• Task instructions: The output should consist solely of the lines running from the one that contains "About (178, 26)" through the end of the records below, copied exactly.

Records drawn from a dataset
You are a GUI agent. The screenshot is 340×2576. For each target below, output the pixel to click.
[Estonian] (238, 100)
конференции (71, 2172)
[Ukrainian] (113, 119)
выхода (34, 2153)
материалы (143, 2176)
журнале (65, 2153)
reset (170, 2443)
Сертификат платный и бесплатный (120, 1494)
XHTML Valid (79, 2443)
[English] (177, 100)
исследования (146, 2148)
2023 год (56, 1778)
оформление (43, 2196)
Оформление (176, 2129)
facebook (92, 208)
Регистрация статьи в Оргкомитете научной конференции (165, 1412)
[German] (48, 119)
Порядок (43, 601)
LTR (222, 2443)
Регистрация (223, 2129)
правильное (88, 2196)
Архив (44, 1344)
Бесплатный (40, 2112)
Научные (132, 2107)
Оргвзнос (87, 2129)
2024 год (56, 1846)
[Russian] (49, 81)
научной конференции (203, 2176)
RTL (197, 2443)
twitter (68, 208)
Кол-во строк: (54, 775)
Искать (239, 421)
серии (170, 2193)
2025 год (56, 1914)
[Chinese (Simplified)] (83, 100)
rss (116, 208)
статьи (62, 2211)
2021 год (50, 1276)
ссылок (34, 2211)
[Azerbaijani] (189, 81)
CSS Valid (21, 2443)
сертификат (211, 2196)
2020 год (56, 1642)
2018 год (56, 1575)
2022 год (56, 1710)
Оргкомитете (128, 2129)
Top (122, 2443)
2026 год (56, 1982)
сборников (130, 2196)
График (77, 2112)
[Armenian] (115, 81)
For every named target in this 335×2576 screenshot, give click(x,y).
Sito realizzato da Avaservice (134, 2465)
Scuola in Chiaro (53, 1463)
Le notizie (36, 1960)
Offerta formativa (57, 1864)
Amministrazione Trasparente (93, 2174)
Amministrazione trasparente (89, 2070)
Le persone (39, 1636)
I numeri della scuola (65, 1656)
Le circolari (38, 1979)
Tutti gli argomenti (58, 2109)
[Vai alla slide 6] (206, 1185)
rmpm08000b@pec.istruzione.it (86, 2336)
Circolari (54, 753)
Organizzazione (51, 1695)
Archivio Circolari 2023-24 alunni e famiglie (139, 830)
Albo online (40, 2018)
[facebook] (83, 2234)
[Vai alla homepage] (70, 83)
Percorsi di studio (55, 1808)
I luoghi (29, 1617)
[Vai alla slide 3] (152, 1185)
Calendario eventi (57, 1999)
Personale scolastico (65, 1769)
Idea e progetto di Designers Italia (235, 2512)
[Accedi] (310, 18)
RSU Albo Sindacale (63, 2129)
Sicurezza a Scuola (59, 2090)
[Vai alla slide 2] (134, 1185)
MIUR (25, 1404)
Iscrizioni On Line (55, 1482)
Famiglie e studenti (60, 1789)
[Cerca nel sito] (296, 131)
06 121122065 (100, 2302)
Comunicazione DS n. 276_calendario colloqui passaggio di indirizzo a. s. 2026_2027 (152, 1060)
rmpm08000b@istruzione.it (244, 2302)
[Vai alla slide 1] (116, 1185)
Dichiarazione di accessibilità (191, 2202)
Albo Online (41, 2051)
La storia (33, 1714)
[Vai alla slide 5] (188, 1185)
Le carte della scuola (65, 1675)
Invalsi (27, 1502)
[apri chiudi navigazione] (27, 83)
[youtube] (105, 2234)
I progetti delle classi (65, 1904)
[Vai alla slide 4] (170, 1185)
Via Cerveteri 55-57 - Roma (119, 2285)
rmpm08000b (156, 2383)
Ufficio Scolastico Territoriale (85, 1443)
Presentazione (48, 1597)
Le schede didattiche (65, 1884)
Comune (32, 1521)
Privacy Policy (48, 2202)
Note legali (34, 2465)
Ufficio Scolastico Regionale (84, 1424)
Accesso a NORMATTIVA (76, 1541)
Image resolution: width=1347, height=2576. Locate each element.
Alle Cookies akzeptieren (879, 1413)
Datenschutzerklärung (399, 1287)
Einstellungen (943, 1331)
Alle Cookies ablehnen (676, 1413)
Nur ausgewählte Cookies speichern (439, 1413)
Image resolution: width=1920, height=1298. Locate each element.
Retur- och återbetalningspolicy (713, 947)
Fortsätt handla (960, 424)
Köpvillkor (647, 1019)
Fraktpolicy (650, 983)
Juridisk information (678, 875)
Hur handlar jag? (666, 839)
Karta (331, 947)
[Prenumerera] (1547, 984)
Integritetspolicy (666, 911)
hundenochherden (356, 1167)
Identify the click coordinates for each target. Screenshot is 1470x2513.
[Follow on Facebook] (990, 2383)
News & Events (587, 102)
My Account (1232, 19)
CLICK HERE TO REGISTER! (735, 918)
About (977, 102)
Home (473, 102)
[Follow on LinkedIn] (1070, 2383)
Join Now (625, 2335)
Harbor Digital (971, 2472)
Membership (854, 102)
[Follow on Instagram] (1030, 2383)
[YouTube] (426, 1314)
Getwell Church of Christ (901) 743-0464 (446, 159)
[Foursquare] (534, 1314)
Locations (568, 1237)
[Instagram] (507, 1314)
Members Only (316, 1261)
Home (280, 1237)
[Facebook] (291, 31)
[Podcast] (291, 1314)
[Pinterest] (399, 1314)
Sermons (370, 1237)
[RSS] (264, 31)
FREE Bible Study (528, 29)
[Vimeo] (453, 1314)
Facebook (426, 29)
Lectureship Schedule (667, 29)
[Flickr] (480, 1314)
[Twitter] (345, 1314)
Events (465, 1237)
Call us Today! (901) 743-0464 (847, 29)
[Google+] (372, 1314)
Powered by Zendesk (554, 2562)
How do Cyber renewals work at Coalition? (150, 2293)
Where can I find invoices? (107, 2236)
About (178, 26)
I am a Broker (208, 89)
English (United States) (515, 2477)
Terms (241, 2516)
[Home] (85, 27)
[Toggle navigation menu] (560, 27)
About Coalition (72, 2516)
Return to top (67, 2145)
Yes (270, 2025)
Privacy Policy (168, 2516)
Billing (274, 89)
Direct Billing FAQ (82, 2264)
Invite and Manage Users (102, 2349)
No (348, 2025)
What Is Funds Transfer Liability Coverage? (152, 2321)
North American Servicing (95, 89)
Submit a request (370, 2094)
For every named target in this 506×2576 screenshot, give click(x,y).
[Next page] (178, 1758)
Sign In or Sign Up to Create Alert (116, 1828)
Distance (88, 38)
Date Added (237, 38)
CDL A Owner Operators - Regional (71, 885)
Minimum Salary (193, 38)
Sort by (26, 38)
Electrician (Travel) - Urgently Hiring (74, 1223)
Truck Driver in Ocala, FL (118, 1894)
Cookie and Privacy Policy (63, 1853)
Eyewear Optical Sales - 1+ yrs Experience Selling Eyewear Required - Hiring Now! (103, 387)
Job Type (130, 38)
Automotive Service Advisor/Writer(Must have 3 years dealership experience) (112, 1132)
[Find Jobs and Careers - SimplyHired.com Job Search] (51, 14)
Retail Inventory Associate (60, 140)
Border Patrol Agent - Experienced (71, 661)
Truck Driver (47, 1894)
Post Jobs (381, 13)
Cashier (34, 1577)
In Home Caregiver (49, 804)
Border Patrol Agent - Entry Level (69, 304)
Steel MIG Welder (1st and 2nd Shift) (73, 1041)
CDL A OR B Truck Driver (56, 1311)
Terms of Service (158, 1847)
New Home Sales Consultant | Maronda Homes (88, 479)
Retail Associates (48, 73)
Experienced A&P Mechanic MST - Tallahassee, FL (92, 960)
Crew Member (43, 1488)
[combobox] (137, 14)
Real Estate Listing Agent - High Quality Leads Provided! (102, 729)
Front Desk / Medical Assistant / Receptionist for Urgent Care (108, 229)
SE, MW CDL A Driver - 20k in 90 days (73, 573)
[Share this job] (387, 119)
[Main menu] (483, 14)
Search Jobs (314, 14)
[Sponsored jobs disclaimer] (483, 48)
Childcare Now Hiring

• Solution:
About (178, 26)
I am a Broker (208, 89)
English (United States) (515, 2477)
Terms (241, 2516)
[Home] (85, 27)
[Toggle navigation menu] (560, 27)
About Coalition (72, 2516)
Return to top (67, 2145)
Yes (270, 2025)
Privacy Policy (168, 2516)
Billing (274, 89)
Direct Billing FAQ (82, 2264)
Invite and Manage Users (102, 2349)
No (348, 2025)
What Is Funds Transfer Liability Coverage? (152, 2321)
North American Servicing (95, 89)
Submit a request (370, 2094)
For every named target in this 506×2576 screenshot, give click(x,y).
[Next page] (178, 1758)
Sign In or Sign Up to Create Alert (116, 1828)
Distance (88, 38)
Date Added (237, 38)
CDL A Owner Operators - Regional (71, 885)
Minimum Salary (193, 38)
Sort by (26, 38)
Electrician (Travel) - Urgently Hiring (74, 1223)
Truck Driver in Ocala, FL (118, 1894)
Cookie and Privacy Policy (63, 1853)
Eyewear Optical Sales - 1+ yrs Experience Selling Eyewear Required - Hiring Now! (103, 387)
Job Type (130, 38)
Automotive Service Advisor/Writer(Must have 3 years dealership experience) (112, 1132)
[Find Jobs and Careers - SimplyHired.com Job Search] (51, 14)
Retail Inventory Associate (60, 140)
Border Patrol Agent - Experienced (71, 661)
Truck Driver (47, 1894)
Post Jobs (381, 13)
Cashier (34, 1577)
In Home Caregiver (49, 804)
Border Patrol Agent - Entry Level (69, 304)
Steel MIG Welder (1st and 2nd Shift) (73, 1041)
CDL A OR B Truck Driver (56, 1311)
Terms of Service (158, 1847)
New Home Sales Consultant | Maronda Homes (88, 479)
Retail Associates (48, 73)
Experienced A&P Mechanic MST - Tallahassee, FL (92, 960)
Crew Member (43, 1488)
[combobox] (137, 14)
Real Estate Listing Agent - High Quality Leads Provided! (102, 729)
Front Desk / Medical Assistant / Receptionist for Urgent Care (108, 229)
SE, MW CDL A Driver - 20k in 90 days (73, 573)
[Share this job] (387, 119)
[Main menu] (483, 14)
Search Jobs (314, 14)
[Sponsored jobs disclaimer] (483, 48)
Childcare Now Hiring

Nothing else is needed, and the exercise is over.